The plan explicitly denies a ‘right to return’ for almost a million Palestinians, who became stateless overnight as an outcome of the 1948 Arab-Israeli War, when they lost almost three- quarter of their homeland to Israeli annexation and were forced to flee and take refuge in the West Bank region and in the neighboring states of Egypt, Jordan, Lebanon, and Syria, creating one of the largest refugee crises in history, often dubbed as the ‘Nabka’, the Arabic word for ‘catastrophe’. The Plan offers a few tokenistic options of local integration into host countries for Palestinian refugees and the option of allowing 5000 Palestinian refugees into the other Organization of Islamic Cooperation states, who agree to participate in Palestinian refugee settlement for a period of ten years.
The plan also attempts to redraw boundaries, all in Israel’s favour, as it gives major control of the West Bank, (that is largely populated by Palestinians, but also contains many Israeli settlements which are considered illegal, again by the aforementioned Resolution 478 of the Security Council), and the Jordan Valley, that, if initiated strategically provides geopolitical security to Israel in the border sharing region of Jordan, which has made multiple attempts of invasion in Israel.

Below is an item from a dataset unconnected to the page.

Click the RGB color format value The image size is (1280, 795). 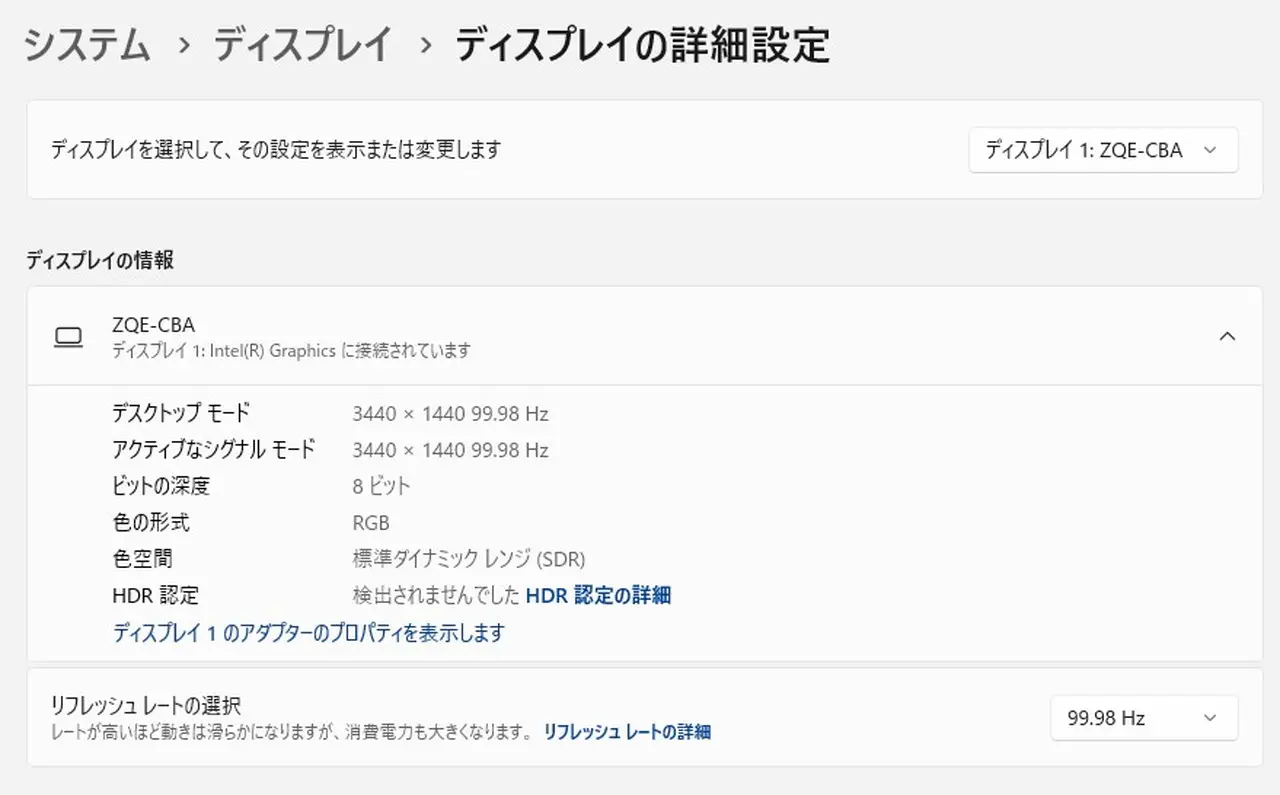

Most controversially, the Plan calls for a complete demilitarization of the future state of Palestine, that won’t be able to enter into military, security and intelligence agreements with other states that would affect the security of the state of Israel, as determined by the State of Israel. Finally, the Plan also aims to give Israel complete control of the undivided city of Jerusalem (the city is divided into East and West, and West Jerusalem is officially recognized as the capital city of Israel under international law and East Jerusalem is considered as occupied Palestinian territory, envisioned to be part of the State of Palestine), giving control of a small fraction of the heavily Palestinian-populated East Jerusalem, that excludes all the holy sites of Islam.

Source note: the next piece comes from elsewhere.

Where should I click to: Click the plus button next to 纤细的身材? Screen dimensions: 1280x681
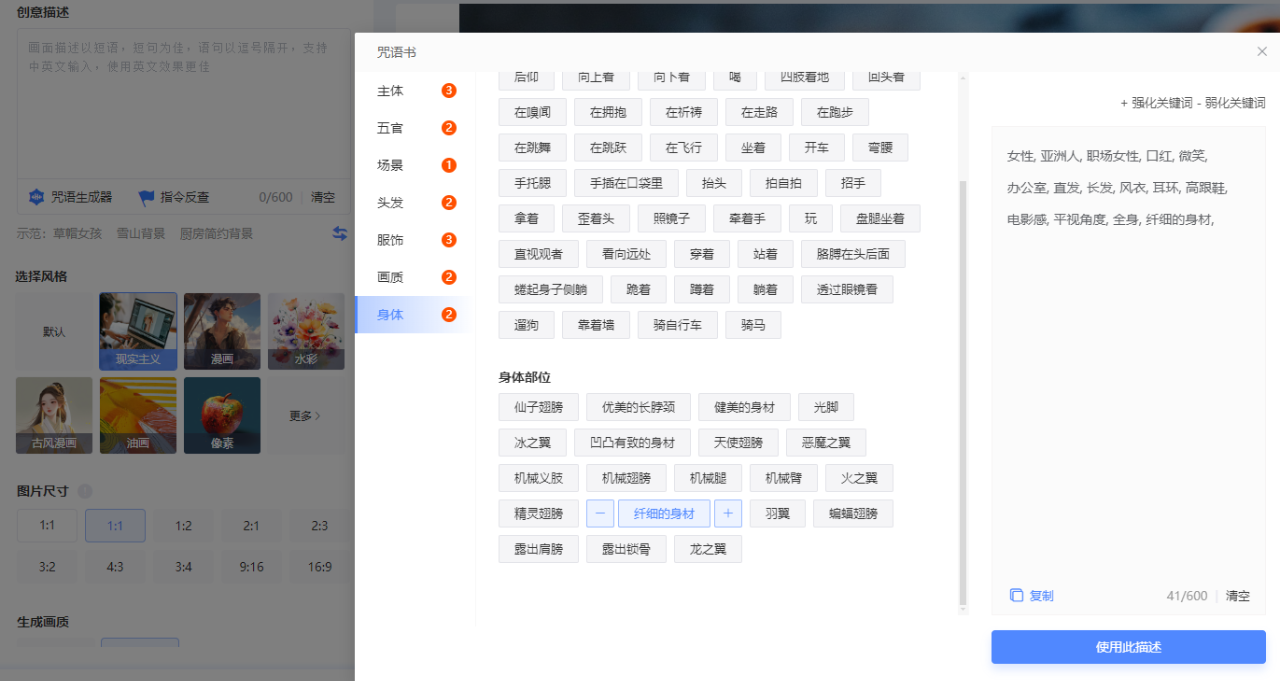(x=728, y=514)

Calling the Israel-Palestine conflict a ‘religious issue’ seriously undermines the chances for negotiation and makes it intractable when it is a conflict rather about territory and identity of both Israelis and Palestinians regarding a nation and a homeland. What is extremely dangerous about the Trump Peace Plan is that, in refusing to accept it, Palestine will end up letting Israel continue its illegal annexation of the West Bank and Gaza Strip under the excuse of non-cooperation by Palestine, thus putting itself in the same diplomatic deadlock it has been in since 1945, and aborting the chances of another Plan coming into fruition for years to come. However, the Plan has been pushed aggressively by both the United States and Israel. Overarching the apparent benefit of acquiring control over the land Israel has already illegally annexed for years now, this move helps both Trump and Benjamin Netanyahu, Prime Minister of Israel in the domestic political front as well.

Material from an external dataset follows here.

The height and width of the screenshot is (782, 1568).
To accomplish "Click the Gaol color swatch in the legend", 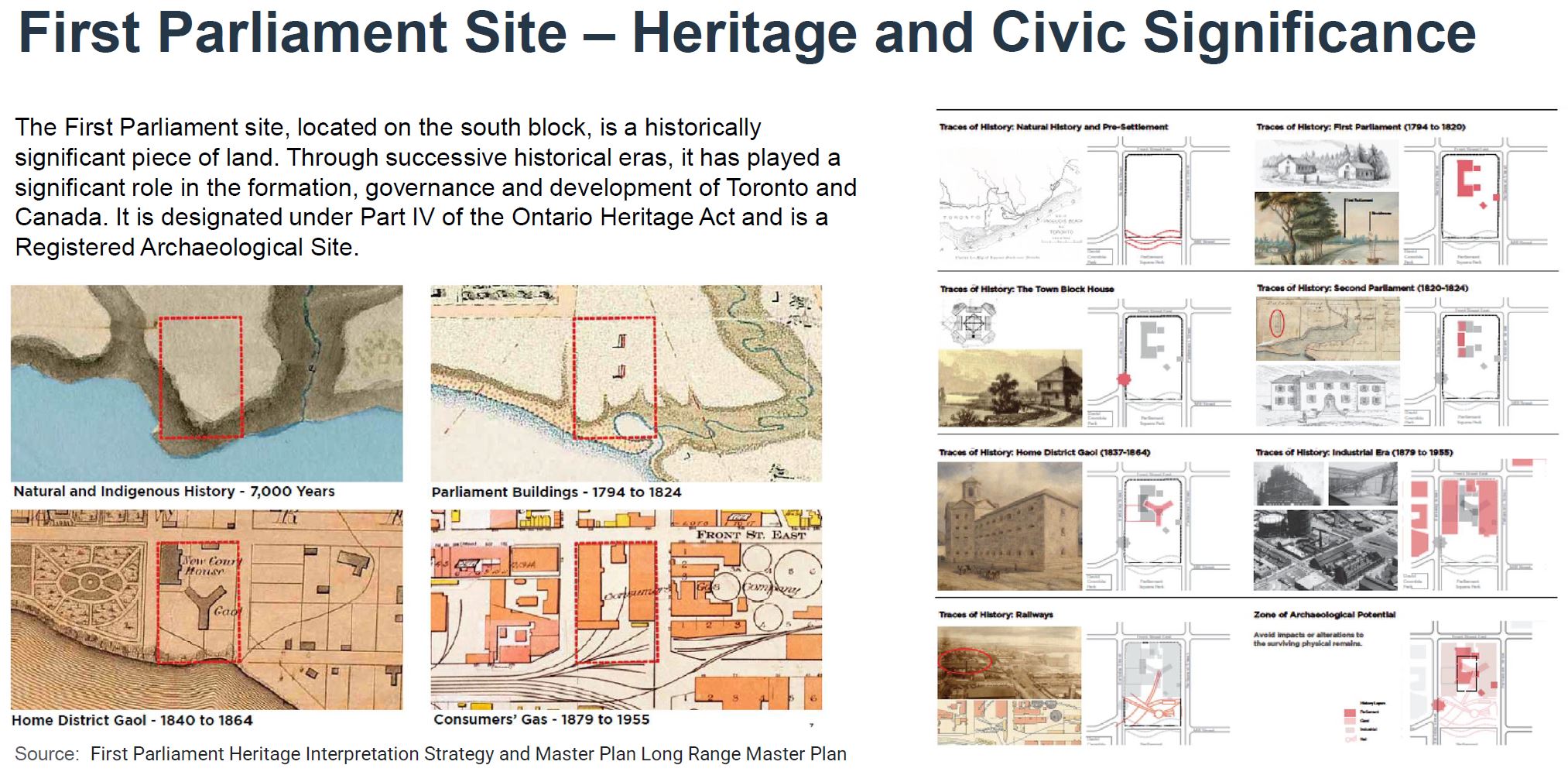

Netanyahu is the first prime minister of Israel who is facing corruption charges and is up for a general election where he has to win the support of the minority parties for a coalition. A hardlined Plan regarding Palestine that allows Israel complete control over territory and strategic
location, that cripples Palestine politically and economically, will help Netanyahu’s Likud Party receive support from the centrist Blue and White Party who advocate for stringent action against
Palestine. At the same time, the Plan helps Donald Trump amidst impeachment charges and the trade war with China, repair his image as the first American president in history who has been able to achieve peace and consensus over the conflict that so many of his predecessors have failed to do. At the same time, Palestine has failed to initiate any resolution over the Plan in the Security Council, leaving the future extremely uncertain for the millions of Palestinian people. At the end of the day, the Plan yet again is a symbol of American neo-imperialism, this time imposing a system of apartheid on the Palestinian people, in response to their demand for recognition, legitimacy and a home.